广义线性模型又取消了对残差(因变量)服从正态分布的要求。
残差不一定要服从正态分布,可以服从二项、泊松、负二项、正态、伽马、逆高斯等分布,这些分布被统称为指数分布族,并且引入了连接函数。
根据不同的因变量分布、连接函数等组合,可以得到各种不同的广义线性模型。
需要注意的是,虽然广义线性模型不要求因变量服从正态分布,但是仍要求相互独立。
如果不符合相互独立的要求,需要使用广义估计方程。
广义线性模型的一般形式包括线性部分、随机部分εi和连接函数。
连接函数为单调可微的函数,起到连接因变量的估计值μ和自变量的线性预测值η的作用。
在广义线性模型中,自变量的线性预测值是因变量的函数估计值。
广义线性模型设定因变量服从指数族概率分布,这样因变量就可以不局限于正态分布,并且方差可以不稳定。

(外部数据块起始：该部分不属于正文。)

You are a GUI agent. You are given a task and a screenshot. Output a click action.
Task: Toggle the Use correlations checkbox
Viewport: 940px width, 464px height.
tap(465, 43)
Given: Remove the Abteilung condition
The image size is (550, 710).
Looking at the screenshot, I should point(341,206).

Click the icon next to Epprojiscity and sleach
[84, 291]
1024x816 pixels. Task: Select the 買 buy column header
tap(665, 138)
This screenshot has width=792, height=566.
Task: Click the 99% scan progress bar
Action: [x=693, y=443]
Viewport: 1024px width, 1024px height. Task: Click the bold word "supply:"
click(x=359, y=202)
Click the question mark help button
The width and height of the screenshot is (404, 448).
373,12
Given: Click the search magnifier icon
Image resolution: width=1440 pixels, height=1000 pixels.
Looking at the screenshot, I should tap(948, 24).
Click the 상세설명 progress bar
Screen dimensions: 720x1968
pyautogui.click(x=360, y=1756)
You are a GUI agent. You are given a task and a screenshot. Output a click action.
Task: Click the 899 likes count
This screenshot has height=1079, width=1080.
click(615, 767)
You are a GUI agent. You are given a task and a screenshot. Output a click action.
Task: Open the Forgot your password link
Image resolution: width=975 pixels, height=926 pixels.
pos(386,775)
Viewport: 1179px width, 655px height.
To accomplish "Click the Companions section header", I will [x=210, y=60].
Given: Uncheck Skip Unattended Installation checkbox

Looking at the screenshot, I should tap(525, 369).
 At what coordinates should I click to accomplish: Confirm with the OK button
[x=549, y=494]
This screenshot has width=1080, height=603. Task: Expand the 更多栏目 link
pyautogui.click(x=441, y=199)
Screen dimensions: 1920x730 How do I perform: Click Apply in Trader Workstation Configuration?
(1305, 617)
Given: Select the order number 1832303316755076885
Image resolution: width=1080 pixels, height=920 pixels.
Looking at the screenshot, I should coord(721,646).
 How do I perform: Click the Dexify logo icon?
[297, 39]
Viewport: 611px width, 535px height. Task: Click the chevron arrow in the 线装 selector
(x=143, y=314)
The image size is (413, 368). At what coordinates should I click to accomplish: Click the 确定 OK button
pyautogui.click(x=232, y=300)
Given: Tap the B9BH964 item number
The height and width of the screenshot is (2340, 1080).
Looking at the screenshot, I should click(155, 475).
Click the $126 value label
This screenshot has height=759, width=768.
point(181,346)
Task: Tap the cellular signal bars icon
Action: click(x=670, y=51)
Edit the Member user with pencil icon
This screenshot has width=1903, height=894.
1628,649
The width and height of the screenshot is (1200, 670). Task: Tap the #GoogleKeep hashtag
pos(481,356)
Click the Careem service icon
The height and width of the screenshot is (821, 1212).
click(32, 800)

指数分布族的概率密度函数包括θ和φ两个参数,其中θ为自然参数,φ为离散参数,a、b、c为函数广义线性模型的参数估计。
广义线性模型的参数估计一般不能使用最小二乘法,常用加权最小二乘法或极大似然法。
回归参数需要用迭代法求解。
广义线性模型的检验和拟合优度一般使用似然比检验和Wald检验。
似然比检验是通过比较两个相嵌套模型的对数似然函数来进行的,统计量为G。
模型P中的自变量是模型K 中自变量的一部分,另一部分是要检验的变量。
G服从自由度为K-P的卡方分布。
回归系数使用Wald检验进行模型比较。
广义线性模型的拟合优度通常使用以下统计量来度量:离差统计量、Pearson卡方统计量、AIC、AICC、BIC、CAIC准则,准则的值越小越好。